One Day International series
- Results: Australia won the 3-match series 2–1
- Most runs: Jacques Kallis (145) / Michael Hussey (112)
- Most wickets: Morné Morkel (5) Dale Steyn (5) / Xavier Doherty (5) Mitchell Johnson (5) Pat Cummins (5)
- Player of the series: Michael Hussey (Aus)

Twenty20 International series
- Results: 2-match series drawn 1–1
- Most runs: JP Duminy (67) / Cameron White (67)
- Most wickets: Lonwabo Tsotsobe (3) Morné Morkel (3) / Pat Cummins (5)
- Player of the series: Rusty Theron (SA)
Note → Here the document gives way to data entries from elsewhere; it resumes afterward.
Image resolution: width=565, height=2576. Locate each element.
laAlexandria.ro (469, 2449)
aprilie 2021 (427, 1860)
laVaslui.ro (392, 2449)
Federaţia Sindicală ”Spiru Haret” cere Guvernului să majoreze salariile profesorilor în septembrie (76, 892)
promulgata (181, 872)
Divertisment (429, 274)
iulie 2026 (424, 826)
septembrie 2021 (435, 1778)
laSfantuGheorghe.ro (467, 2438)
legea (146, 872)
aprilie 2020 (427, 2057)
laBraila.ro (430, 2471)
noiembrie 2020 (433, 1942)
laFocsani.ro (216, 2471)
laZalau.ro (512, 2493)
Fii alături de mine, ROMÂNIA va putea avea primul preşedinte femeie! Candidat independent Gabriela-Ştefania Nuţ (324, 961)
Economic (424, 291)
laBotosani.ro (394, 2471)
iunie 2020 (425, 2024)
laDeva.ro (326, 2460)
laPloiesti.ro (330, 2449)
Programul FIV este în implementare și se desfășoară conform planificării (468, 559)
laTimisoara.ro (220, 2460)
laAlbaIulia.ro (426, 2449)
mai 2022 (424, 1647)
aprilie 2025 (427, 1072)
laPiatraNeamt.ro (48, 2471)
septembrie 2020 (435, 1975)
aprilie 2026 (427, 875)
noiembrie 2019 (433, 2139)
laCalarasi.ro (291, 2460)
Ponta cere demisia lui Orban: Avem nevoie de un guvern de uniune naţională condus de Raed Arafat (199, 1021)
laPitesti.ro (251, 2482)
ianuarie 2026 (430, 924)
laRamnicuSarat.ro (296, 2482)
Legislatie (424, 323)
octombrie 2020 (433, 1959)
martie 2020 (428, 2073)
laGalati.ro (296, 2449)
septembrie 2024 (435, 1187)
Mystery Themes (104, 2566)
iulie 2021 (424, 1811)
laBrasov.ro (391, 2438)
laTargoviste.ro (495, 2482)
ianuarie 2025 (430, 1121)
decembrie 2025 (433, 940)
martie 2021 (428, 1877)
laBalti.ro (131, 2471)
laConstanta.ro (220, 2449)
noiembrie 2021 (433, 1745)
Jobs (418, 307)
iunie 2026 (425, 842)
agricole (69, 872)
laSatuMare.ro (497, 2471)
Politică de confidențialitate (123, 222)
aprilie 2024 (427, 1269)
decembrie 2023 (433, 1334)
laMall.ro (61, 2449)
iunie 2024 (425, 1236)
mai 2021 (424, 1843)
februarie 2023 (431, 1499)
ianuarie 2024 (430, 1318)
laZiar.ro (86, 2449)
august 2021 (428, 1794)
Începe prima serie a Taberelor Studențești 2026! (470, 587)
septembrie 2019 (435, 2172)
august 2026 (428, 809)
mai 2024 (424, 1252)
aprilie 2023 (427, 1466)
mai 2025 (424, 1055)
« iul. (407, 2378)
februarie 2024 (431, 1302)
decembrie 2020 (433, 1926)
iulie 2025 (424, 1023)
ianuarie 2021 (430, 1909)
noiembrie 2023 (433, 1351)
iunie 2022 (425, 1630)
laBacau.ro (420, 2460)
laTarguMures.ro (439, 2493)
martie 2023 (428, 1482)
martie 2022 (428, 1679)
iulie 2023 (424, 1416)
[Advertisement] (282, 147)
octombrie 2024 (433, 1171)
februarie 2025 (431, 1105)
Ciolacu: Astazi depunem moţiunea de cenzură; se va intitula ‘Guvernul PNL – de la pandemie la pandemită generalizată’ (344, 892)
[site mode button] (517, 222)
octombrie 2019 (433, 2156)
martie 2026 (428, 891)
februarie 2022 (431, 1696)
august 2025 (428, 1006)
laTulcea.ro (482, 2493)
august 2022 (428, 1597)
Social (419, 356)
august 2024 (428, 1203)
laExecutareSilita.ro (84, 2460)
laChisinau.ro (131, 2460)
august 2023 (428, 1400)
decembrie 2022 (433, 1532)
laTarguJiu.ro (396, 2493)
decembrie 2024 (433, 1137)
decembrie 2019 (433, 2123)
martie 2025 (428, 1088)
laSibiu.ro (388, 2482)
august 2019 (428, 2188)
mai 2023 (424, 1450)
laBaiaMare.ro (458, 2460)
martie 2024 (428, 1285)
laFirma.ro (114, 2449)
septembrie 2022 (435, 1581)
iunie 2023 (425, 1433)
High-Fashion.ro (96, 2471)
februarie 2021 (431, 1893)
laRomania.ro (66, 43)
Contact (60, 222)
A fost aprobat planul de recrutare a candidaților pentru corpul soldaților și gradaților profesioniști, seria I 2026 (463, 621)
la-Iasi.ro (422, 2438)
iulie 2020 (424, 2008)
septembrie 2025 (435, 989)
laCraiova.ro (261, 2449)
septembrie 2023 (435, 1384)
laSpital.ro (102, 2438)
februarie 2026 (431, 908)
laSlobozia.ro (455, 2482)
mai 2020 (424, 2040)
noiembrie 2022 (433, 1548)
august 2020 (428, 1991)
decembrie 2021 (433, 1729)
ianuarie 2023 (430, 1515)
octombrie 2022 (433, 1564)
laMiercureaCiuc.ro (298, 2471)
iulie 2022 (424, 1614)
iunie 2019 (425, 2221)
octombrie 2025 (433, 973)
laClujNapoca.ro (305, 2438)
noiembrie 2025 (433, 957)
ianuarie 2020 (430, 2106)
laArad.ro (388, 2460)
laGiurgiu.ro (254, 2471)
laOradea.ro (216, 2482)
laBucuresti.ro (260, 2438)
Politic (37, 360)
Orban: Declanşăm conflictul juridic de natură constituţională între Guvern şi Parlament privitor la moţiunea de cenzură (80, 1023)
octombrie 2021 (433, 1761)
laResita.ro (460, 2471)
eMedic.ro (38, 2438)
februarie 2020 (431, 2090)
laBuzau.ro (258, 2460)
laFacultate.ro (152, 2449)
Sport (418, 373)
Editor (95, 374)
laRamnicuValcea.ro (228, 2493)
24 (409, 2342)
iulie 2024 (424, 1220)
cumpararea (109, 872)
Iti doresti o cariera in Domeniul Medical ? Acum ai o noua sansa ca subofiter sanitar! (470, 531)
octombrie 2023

= Australian cricket team in South Africa in 2011–12 =

The Australia national cricket team toured South Africa from 13 October to 21 November 2011. The tour consisted of two Twenty20 Internationals (T20I), three One Day Internationals (ODIs) and two Tests.

==Squads==

| Tests |  | ODIs |  | T20Is |  |
|---|---|---|---|---|---|
| South Africa | Australia | South Africa | Australia | South Africa | Australia |
| Graeme Smith (c); AB de Villiers (vc); Hashim Amla; JP Duminy; Jacques Kallis; Morné Morkel; Paul Harris; Imran Tahir; Mark Boucher (wk); Vernon Philander; Ashwell Prince; Jacques Rudolph; Dale Steyn; Lonwabo Tsotsobe; | Michael Clarke (c); Shane Watson (vc); Ricky Ponting; Michael Beer; Trent Copeland; Nathan Lyon; Shaun Marsh; Pat Cummins; Brad Haddin (wk); Ryan Harris; Phil Hughes; Michael Hussey; Mitchell Johnson; Usman Khawaja; Peter Siddle; | Hashim Amla (c); Graeme Smith; Johan Botha; JP Duminy; Jacques Kallis; Morné Morkel; Faf du Plessis; Imran Tahir; Mark Boucher (wk); David Miller; Wayne Parnell; Robin Peterson; Dale Steyn; Lonwabo Tsotsobe; | Michael Clarke (c); Shane Watson (vc); Ricky Ponting; David Warner; Steve Smith; Brett Lee; Shaun Marsh; Pat Cummins; Brad Haddin (wk); Cameron White; Doug Bollinger; Michael Hussey; Mitchell Johnson; Xavier Doherty; James Pattinson; | Hashim Amla (c); Graeme Smith; Johan Botha; JP Duminy; Colin Ingram; Morné Morkel; Richard Levi; Ryan McLaren; Heino Kuhn (wk); David Miller; Wayne Parnell; Robin Peterson; Rusty Theron; Lonwabo Tsotsobe; Albie Morkel; | Cameron White (c); Shane Watson (vc); Ricky Ponting; David Warner; Steve Smith; Brett Lee; Shaun Marsh; Pat Cummins; Matthew Wade (wk); David Hussey; Doug Bollinger; Aaron Finch; Mitchell Marsh; Steve O'Keefe; James Pattinson; |

- * = withdrawn

==Test series==

===1st Test===

South Africa won the toss and elected to field. At the end of the first day, Australia had made 214 for the loss of 8 wickets, with South African bowler Dale Steyn picking up 4 wickets for 31 runs. On the second day, Australia were eventually dismissed for 284, with Michael Clarke equalling his third highest Test score with 151. Batting second, South Africa were dismissed for just 96 runs, with Australian all-rounder Shane Watson taking five wickets for 17 runs in five overs. In their second innings, Australia were reduced to 13–3 by tea on the second day. After tea they went from 21–6 to 21–9, before being bowled out for 47 runs. This was their fourth lowest Test score and their lowest total for 109 years. Debutant Vernon Philander finished with figures of 5–15 from seven overs. On the third day, Graeme Smith and Hashim Amla both reached centuries to help South Africa to an 8-wicket victory.